Risalah selanjutnya ialah Kitab Empat Risalah [(1) Permulaian I’tiqat kepada Allah; (2) Anwarul Iman; (3) Mau’izhah; (4) Nurul Hidayah] karangan Tuanku Mudo bin Syekh Abdul Ghani Guguk Tinggi (terbitan Durekrij Islamiyah, Fort de Kock, 1931). Dalam karya ini dijelaskan tentang pengajian Tauhid, berikut sifat-sifat yang wajib bagi Allah.

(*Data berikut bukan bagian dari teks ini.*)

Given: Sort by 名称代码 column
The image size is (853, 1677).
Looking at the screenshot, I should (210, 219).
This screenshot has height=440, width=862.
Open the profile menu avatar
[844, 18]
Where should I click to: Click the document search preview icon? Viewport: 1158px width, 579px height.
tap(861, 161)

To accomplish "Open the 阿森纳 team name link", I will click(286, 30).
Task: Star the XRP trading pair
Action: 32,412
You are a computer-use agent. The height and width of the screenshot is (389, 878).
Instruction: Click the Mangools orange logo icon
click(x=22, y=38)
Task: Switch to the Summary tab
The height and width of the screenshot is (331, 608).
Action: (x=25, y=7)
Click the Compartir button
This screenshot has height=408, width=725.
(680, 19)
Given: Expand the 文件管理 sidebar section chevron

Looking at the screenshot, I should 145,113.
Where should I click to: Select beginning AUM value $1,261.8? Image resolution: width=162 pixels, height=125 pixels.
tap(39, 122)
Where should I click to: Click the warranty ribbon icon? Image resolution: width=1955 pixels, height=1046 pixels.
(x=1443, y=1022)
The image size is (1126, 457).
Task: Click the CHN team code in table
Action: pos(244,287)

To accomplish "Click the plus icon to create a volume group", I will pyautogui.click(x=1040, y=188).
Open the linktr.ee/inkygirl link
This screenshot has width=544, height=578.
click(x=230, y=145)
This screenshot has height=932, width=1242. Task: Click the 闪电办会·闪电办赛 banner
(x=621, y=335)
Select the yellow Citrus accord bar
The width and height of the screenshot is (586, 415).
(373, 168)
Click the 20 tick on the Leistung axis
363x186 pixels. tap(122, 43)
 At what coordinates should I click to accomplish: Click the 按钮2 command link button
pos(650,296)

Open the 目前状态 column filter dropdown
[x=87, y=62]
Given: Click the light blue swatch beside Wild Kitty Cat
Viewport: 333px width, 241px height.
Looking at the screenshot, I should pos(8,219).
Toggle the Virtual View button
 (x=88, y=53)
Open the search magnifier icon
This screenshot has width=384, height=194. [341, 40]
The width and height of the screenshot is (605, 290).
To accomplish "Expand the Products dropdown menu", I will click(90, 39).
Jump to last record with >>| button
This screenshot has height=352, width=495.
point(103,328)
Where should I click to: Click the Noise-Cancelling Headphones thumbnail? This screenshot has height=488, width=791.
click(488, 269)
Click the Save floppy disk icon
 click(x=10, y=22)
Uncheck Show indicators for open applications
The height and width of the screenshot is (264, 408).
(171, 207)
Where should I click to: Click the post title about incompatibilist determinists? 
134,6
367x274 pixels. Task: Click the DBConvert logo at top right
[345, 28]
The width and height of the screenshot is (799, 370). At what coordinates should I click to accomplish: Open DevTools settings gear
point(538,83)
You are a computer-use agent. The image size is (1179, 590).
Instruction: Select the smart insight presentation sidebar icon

Disamping masalah Sifat Dua Puluh, masalah lain dalam bidang aqidah yang cukup menghebohkan ialah masalah kelompok Ahmadiyah Qadiyani. Ahmadiyah sendiri masuk ke negeri Minangkabau di era-20-an, dibawa oleh beberapa murid Thawalib Padang Panjang setelah berguru kepada juru dakwah Ahmadiyah, Rahmat Ali (Mubaligh Ahmadiyah yang datang dari India), di Tapak Tuan, Aceh. Para ulama, apakah dari kaum Tua, maupun kaum Muda, sejalan dalam hal ini, yaitu membentengi umat dari kaum Ahmadiyah tersebut. Beberapa karya yang lahir untuk menolak pendirian Ahmadiyah, seperti Syekh Muhammad Thaher Jalaluddin (1869-1956), mufti besar Pulau Penang asal Ampek Angkek Bukittinggi, menulis risalah yang berjudul Perisai Orang Beriman: Pengisai Mazhab Orang Qadiyan (Singapura: Setia Press, 1930); kemudian dari yang ‘alim Maulana Syekh Muhammad Jamil Jaho (w 1940), yang dimasyhurkan orang dengan “Angku Jaho” menulis Nujumul Hidayah fi Raddi ‘ala Ahlil Ghiwayah; berikut Syekh Dr. Abdul Karim Amarullah, ayah dari Buya Hamka, menggoreskan kalam dengan judul al-Qaulus Shahih (diterbitkan atas nafkah Datoek nan Bareno, Drukkrerij Persatoean Moehammadijah Djojakarta, 1926); kemudia Maulana Syekh Sulaiman ar-Rasuli (1871-1970), mengungkapkan perihal Ahmadiyah tersebut dalam Risalah Aqwalul Mardhiyah (Bukittinggi: Maktabah Islamiyah, 1950).

Inilah diantara dinamika intelektual antara kaum Tua dan Kaum Muda dalam hal i’tiqat.